Thomas Cannon, 79, a retired Richmond postal worker who lived much of his life on the edge of poverty so he could give away a portion of his modest income to those in need, died July 2 of colon cancer at Richmond Community Hospital.
The self-described poor man's philanthropist, he gave away more than $150,000 over the past 33 years, mostly in thousand-dollar checks, to people he read about in the Richmond Times-Dispatch who were experiencing hard times or who had been unusually kind or courageous.
Recipients included a Richmond woman who started a youth center in her low-income apartment complex, a retired postal worker who was a faithful volunteer at his neighborhood elementary school, a man and woman who wanted to return to Vietnam to visit their home town, a Richmond crime-victim advocate, a Petersburg teenager who had been abandoned as an infant and recently had been named Boys and Girls Clubs' Youth of the Year for Virginia.
He gave to people of all ages, races, nationalities and incomes, usually by mailing a check to the Times-Dispatch and asking reporters to deliver it. He was never sanctimonious about it, noted one of his occasional delivery people, Times-Dispatch writer Bill Lohmann. " 'Bodacious,' one of his favorite words, would be a better description," Lohmann wrote in a weekend column recollecting Mr. Cannon's life.
Mr. Cannon traced his penchant for benevolence to his time in the Navy. While he was away at signal school, many of his shipmates were killed in a shipboard explosion at the Port of Chicago. He concluded that he had been spared to help others and be a role model, to help people see "the oneness of it all."
In 1995, a group of admirers and recipients of his benevolence set up a trust fund for him and his wife, who had suffered debilitating strokes and required her husband's full-time care. (During her last years, he spent his nights in a sleeping bag on the floor next to her bed.) They also bought the Cannons a house to replace the modest dwelling, which lacked central heating and air conditioning, where they had lived for 30 years.

★ ★ ★ ★ ★

REQUIRED ACTION 1:
According to the text about Thomas Cannon, how much money did he give away over the past 33 years?
REQUIRED ACTION 2:
Translate this sentence from the text about Thomas Cannon into Spanish: "Mr. Cannon traced his penchant for benevolence to his time in the Navy."
The rows are not needed for any part of this work.

THE DATA:

★ ★ ★ ★ ★

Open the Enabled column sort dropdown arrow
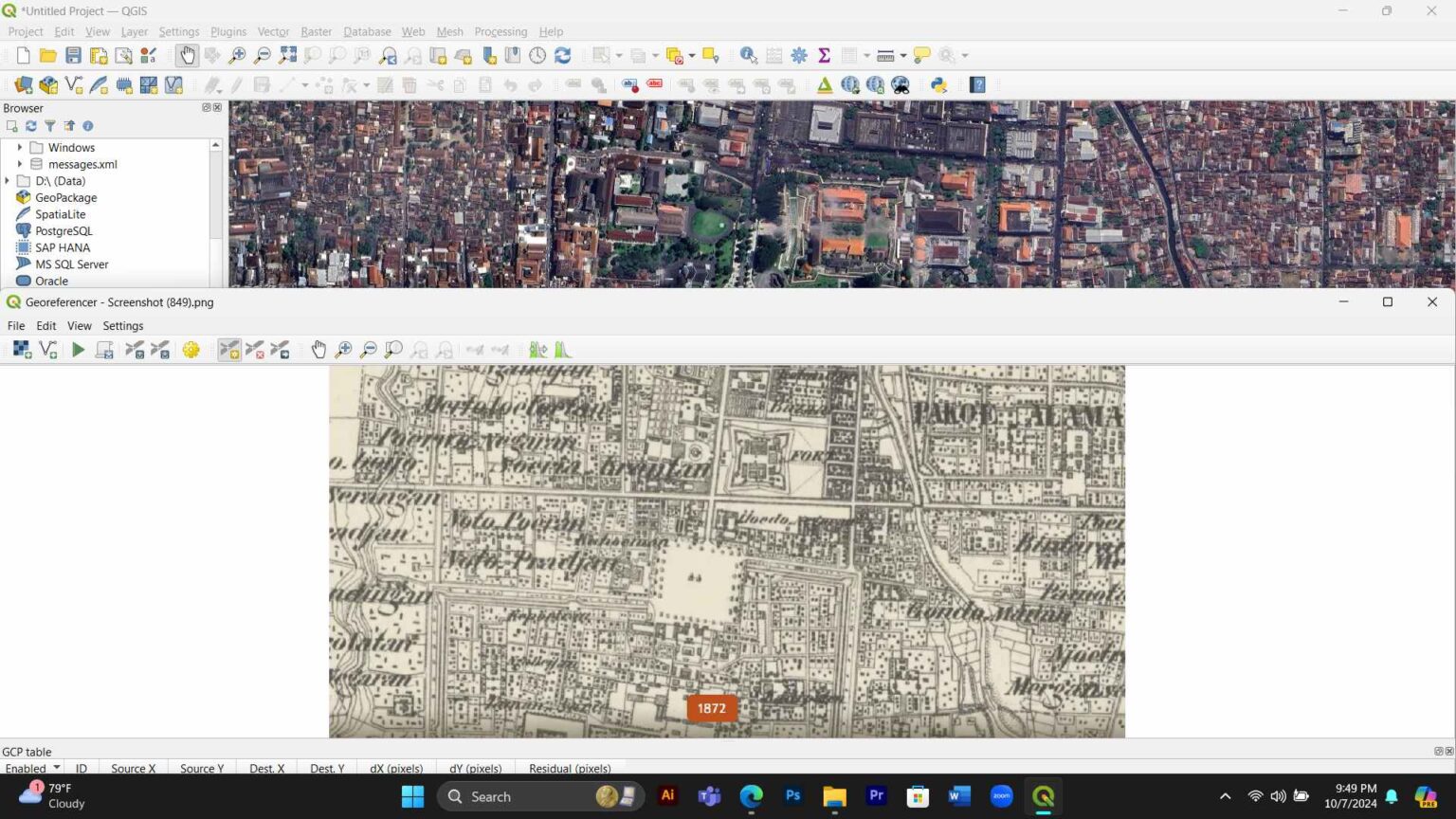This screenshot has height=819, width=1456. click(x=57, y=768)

★ ★ ★ ★ ★

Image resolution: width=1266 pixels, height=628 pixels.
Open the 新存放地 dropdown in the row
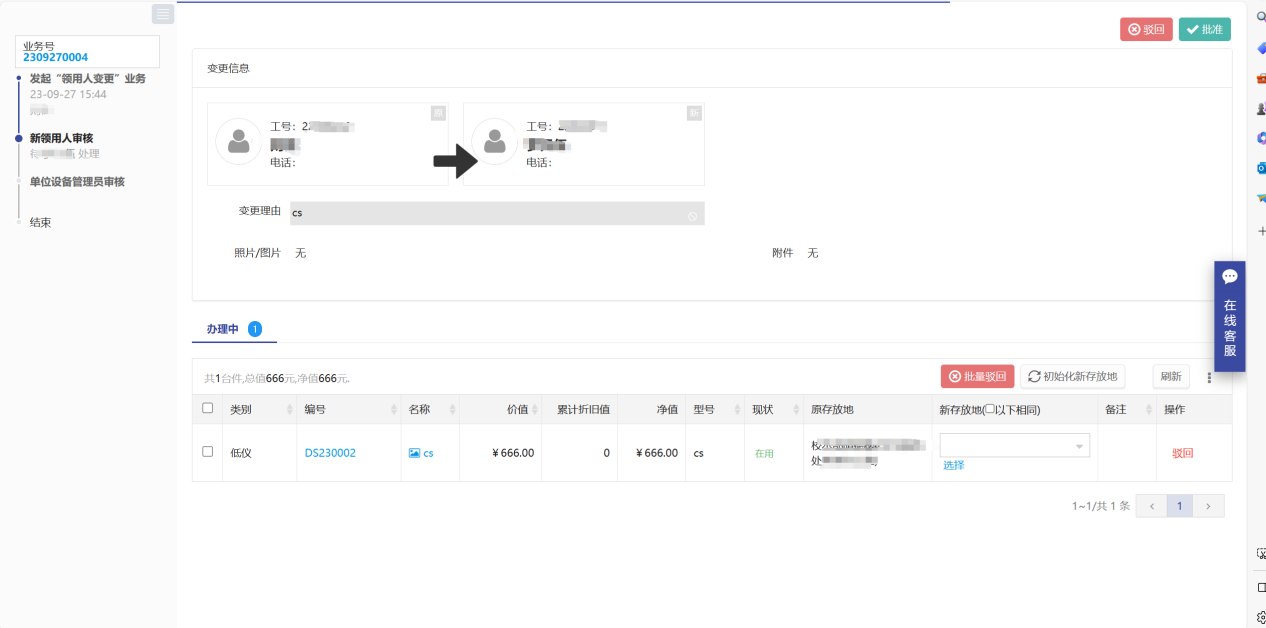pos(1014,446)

★ ★ ★ ★ ★

ANSWER BOX 1:
More than $150,000.

ANSWER BOX 2:
El señor Cannon atribuía su inclinación a la benevolencia a su tiempo en la Marina.